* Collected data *
◆ ◆ ◆ ◆

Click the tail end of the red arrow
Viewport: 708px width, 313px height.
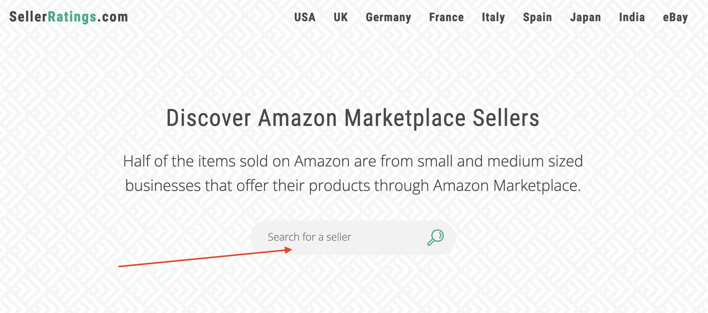(119, 267)
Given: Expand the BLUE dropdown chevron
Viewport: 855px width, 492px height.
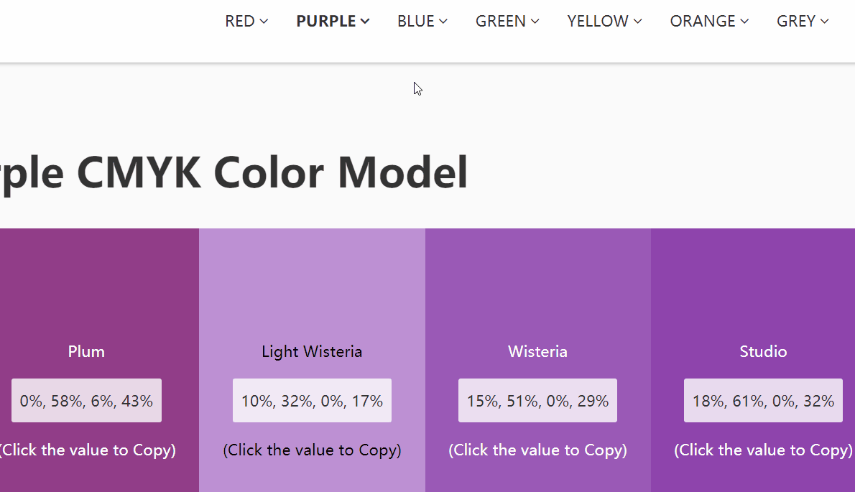Looking at the screenshot, I should 443,22.
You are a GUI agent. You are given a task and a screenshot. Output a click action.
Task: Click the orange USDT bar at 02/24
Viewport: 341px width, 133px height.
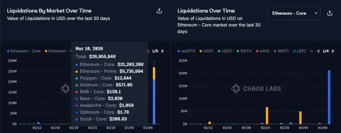pyautogui.click(x=267, y=115)
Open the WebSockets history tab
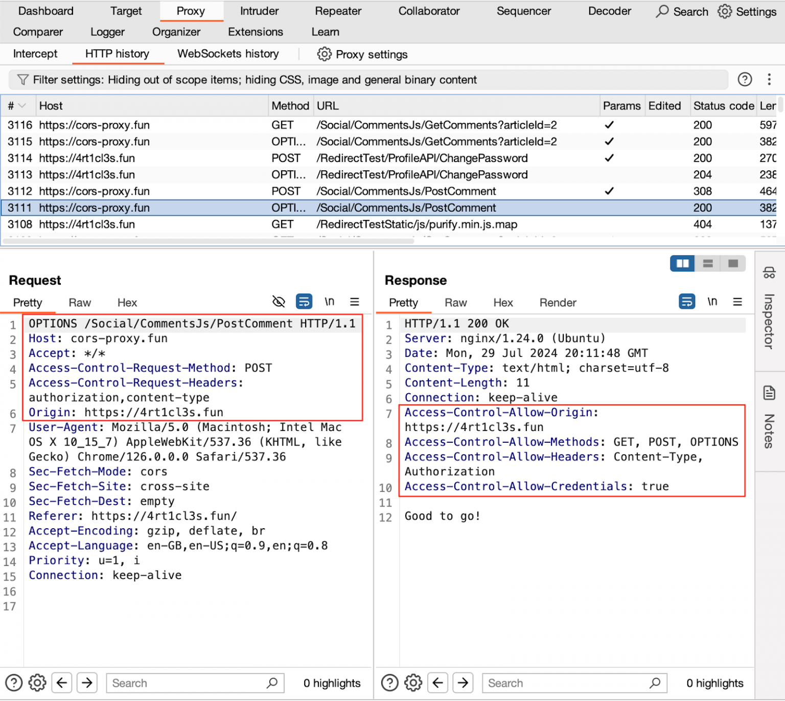 [227, 54]
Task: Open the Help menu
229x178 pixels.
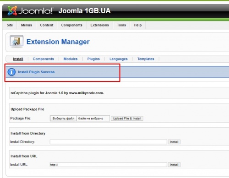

◆ ◆ ◆ ◆

* Task goal *
Only text belongs in the copy: repeat each line of the data exactly and leave out the pictures.

* Answer to this problem *
Click the tail end of the red arrow
Viewport: 708px width, 313px height.
(119, 267)
Given: Expand the BLUE dropdown chevron
Viewport: 855px width, 492px height.
Looking at the screenshot, I should 443,22.
You are a GUI agent. You are given a task and a screenshot. Output a click action.
Task: Click the orange USDT bar at 02/24
Viewport: 341px width, 133px height.
pyautogui.click(x=267, y=115)
Open the WebSockets history tab
 [227, 54]
Task: Open the Help menu
229x178 pixels.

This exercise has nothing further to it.